### Supplied information
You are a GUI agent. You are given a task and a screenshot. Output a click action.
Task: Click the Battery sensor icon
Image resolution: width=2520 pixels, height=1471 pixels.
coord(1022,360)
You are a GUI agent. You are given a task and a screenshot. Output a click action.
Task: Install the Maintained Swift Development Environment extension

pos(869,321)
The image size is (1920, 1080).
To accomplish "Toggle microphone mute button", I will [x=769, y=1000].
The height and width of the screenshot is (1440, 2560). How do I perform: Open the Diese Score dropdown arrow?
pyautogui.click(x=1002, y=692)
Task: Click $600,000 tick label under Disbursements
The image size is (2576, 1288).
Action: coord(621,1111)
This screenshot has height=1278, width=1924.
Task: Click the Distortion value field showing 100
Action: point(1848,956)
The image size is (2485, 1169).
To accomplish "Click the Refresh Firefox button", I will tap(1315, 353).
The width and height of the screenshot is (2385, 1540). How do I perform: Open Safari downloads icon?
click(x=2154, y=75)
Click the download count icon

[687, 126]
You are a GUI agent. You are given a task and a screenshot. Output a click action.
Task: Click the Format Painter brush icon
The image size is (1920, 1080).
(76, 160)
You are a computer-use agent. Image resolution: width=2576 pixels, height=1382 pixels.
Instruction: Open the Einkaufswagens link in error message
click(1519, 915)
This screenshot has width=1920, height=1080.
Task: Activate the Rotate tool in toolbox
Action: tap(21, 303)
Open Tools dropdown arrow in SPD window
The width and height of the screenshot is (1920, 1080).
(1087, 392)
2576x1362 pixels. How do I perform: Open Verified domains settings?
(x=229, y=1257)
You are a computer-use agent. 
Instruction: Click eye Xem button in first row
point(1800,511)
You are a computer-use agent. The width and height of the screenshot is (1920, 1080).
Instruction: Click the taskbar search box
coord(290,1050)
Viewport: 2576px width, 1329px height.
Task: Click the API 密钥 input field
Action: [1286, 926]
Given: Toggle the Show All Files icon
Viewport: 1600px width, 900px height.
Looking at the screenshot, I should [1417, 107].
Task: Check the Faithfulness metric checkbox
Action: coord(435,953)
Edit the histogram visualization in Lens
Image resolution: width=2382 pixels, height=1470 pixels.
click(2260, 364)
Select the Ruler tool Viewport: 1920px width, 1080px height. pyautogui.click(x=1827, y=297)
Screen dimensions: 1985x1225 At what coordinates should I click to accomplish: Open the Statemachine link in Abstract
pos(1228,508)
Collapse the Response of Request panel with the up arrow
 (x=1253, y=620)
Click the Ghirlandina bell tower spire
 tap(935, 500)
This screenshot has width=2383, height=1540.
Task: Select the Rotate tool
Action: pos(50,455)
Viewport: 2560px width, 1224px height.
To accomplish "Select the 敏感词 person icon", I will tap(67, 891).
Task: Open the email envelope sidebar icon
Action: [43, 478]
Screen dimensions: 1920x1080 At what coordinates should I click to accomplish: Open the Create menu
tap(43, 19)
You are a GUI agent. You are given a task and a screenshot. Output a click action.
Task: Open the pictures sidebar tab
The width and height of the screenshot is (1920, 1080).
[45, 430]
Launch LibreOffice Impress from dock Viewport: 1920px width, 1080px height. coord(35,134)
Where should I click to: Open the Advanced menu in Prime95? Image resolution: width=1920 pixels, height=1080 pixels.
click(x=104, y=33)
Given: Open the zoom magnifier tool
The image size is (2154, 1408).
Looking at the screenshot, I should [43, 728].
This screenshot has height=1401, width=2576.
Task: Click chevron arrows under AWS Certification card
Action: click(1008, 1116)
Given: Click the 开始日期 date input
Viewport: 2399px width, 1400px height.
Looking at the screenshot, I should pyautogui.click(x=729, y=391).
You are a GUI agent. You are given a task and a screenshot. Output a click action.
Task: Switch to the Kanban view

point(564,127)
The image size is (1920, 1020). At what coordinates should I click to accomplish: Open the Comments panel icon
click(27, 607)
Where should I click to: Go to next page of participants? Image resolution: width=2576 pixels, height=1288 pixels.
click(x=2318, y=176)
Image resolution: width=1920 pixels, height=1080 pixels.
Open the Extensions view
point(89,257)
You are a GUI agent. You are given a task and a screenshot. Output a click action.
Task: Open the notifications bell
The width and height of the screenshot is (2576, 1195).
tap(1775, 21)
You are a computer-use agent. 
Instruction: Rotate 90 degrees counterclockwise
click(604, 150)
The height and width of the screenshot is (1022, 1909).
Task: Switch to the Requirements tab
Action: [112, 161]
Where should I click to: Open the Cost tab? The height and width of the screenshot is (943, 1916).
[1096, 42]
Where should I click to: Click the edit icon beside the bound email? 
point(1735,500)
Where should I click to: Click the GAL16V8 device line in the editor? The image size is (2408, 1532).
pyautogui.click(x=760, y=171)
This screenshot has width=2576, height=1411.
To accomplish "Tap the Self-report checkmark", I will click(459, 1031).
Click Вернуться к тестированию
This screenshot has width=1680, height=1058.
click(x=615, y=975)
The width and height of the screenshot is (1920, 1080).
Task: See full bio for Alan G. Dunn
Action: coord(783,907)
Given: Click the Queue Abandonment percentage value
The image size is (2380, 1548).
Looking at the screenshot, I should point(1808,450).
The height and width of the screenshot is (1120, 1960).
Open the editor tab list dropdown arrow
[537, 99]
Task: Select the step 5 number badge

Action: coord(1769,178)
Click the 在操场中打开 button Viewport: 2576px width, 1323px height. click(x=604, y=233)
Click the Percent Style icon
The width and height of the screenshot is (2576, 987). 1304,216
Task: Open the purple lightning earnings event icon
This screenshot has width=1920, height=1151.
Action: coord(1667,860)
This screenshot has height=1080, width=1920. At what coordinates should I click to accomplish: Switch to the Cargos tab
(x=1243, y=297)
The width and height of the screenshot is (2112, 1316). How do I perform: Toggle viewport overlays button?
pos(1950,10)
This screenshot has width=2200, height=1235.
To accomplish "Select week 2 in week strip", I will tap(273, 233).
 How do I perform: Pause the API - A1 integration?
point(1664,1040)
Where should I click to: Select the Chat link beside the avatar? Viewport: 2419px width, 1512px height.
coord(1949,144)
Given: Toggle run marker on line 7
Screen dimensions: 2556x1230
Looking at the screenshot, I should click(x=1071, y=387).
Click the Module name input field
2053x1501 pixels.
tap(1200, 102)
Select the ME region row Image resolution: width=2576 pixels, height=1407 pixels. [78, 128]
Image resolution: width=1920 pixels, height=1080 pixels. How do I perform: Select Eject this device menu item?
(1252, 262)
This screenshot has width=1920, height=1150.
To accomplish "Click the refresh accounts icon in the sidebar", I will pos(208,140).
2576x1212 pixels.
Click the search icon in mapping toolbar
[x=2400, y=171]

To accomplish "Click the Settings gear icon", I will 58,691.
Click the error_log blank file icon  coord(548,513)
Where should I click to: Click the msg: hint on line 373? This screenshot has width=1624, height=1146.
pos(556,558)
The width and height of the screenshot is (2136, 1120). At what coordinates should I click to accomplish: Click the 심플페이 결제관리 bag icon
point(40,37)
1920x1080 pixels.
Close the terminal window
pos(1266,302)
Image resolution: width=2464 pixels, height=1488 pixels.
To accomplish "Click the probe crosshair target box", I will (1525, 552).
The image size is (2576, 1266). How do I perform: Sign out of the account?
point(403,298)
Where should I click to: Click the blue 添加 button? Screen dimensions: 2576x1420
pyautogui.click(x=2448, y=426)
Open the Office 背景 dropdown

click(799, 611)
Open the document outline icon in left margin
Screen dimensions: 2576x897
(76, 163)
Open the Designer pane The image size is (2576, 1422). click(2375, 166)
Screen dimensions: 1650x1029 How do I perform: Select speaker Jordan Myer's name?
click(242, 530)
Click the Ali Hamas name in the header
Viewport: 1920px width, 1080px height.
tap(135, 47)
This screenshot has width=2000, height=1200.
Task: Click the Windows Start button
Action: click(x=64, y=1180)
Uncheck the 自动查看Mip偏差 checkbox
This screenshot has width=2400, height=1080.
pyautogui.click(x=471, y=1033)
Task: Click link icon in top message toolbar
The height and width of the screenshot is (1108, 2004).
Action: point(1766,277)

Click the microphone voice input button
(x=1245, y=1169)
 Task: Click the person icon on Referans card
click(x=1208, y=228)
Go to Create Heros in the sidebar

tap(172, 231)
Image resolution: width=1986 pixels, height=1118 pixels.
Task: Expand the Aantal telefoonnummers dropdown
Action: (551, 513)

### Your task
The lines above from the one containing "Open the Designer" through the one containing "Uncheck the 自动查看Mip偏差 checkbox" are to be set down exactly, and no others.

### Response area
Open the Designer pane The image size is (2576, 1422). click(2375, 166)
Screen dimensions: 1650x1029 How do I perform: Select speaker Jordan Myer's name?
click(242, 530)
Click the Ali Hamas name in the header
Viewport: 1920px width, 1080px height.
tap(135, 47)
This screenshot has width=2000, height=1200.
Task: Click the Windows Start button
Action: click(x=64, y=1180)
Uncheck the 自动查看Mip偏差 checkbox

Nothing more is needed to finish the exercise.